= Source extract =
┌──
Since the convergence or divergence of a series only depends on the behavior of the series for large values of $n,$ we might examine the terms of this series more closely as $n$ gets large. By computing the value of $\frac{n - 2}{n^{4} + 1}$ for $n = 100$ and $n = 1000,$ explain why the terms $\frac{n - 2}{n^{4} + 1}$ are essentially $\frac{n}{n^{4}}$ when $n$ is large.
This gives us the sense that the series $\sum \frac{n - 2}{n^{4} + 1}$ should behave the same way that $\sum \frac{n}{n^{4}} = \sum \frac{1}{n^{3}}$ behaves. Does $\sum \frac{1}{n^{3}}$ converge or diverge? Why?
Show that for all $n \geq 2,$ $0 \leq \frac{n - 2}{n^{4} + 1} \leq \frac{n}{n^{4}} = \frac{1}{n^{3}} .$ You can then use the direct comparison test to argue that

$\sum_{n = 1}^{\infty} \frac{n - 2}{n^{4} + 1}$

converges.
Use a similar method to the parts above to determine whether

$\sum_{n = 1}^{\infty} \frac{3 n + 2}{4 n^{2} - 3}$

converges or diverges.

Solution.

When $n$ is very large, the constant 2 in the numerator is negligible when compared to $n,$ and the constant 1 in the denominator is negligible when compared to $n^{4} .$ So for large $n,$ the numerator looks like $n$ and the denominator looks like $n^{4} .$ Thus, the fraction $\frac{n - 2}{n^{4} + 1}$ looks like $\frac{n}{n^{4}}$ for large $n .$
We know that $\sum \frac{1}{n^{3}}$ is a $p$ -series with $p = 3,$ so it is a convergent series. Thus, we expect that $\sum \frac{n - 2}{n^{4} + 1}$ will converge too.
└──
= Exercise task 1 =
Reproduce word for word the part of the series exercise that begins at the words "Since the convergence" and ends after the words "or diverge? Why?".
= Exercise task 2 =
In the series exercise's solution, what kind of series is the sum of 1/n^3 identified as?
Rely only on the series exercise for what follows.

= Source excerpt =
┌──
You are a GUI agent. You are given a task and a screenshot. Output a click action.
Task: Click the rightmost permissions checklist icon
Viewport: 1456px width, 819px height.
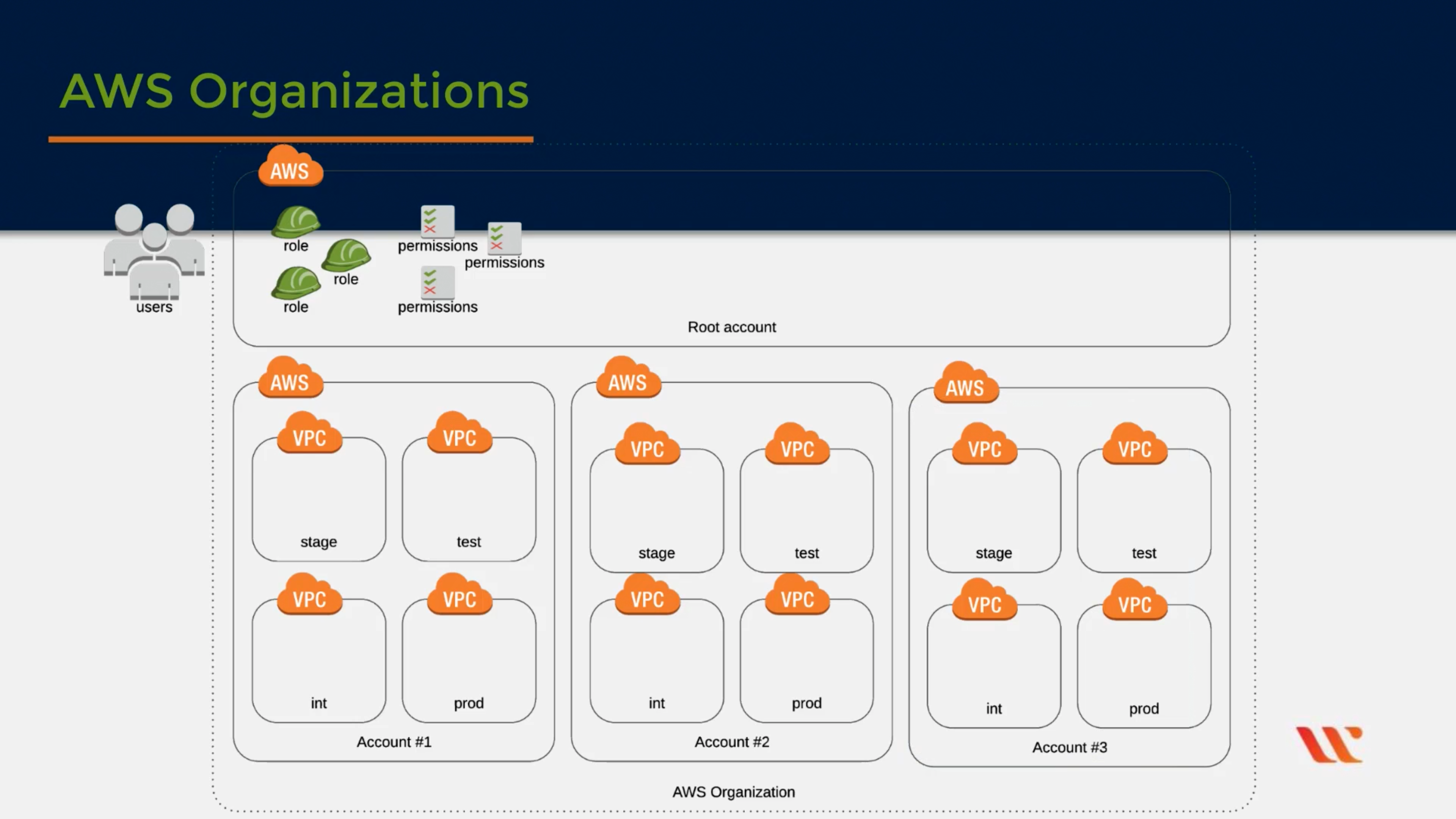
└──
= Full answer 1 =
Since the convergence or divergence of a series only depends on the behavior of the series for large values of $n,$ we might examine the terms of this series more closely as $n$ gets large. By computing the value of $\frac{n - 2}{n^{4} + 1}$ for $n = 100$ and $n = 1000,$ explain why the terms $\frac{n - 2}{n^{4} + 1}$ are essentially $\frac{n}{n^{4}}$ when $n$ is large.
This gives us the sense that the series $\sum \frac{n - 2}{n^{4} + 1}$ should behave the same way that $\sum \frac{n}{n^{4}} = \sum \frac{1}{n^{3}}$ behaves. Does $\sum \frac{1}{n^{3}}$ converge or diverge? Why?

= Full answer 2 =
It is identified as a p-series with p = 3, so it converges.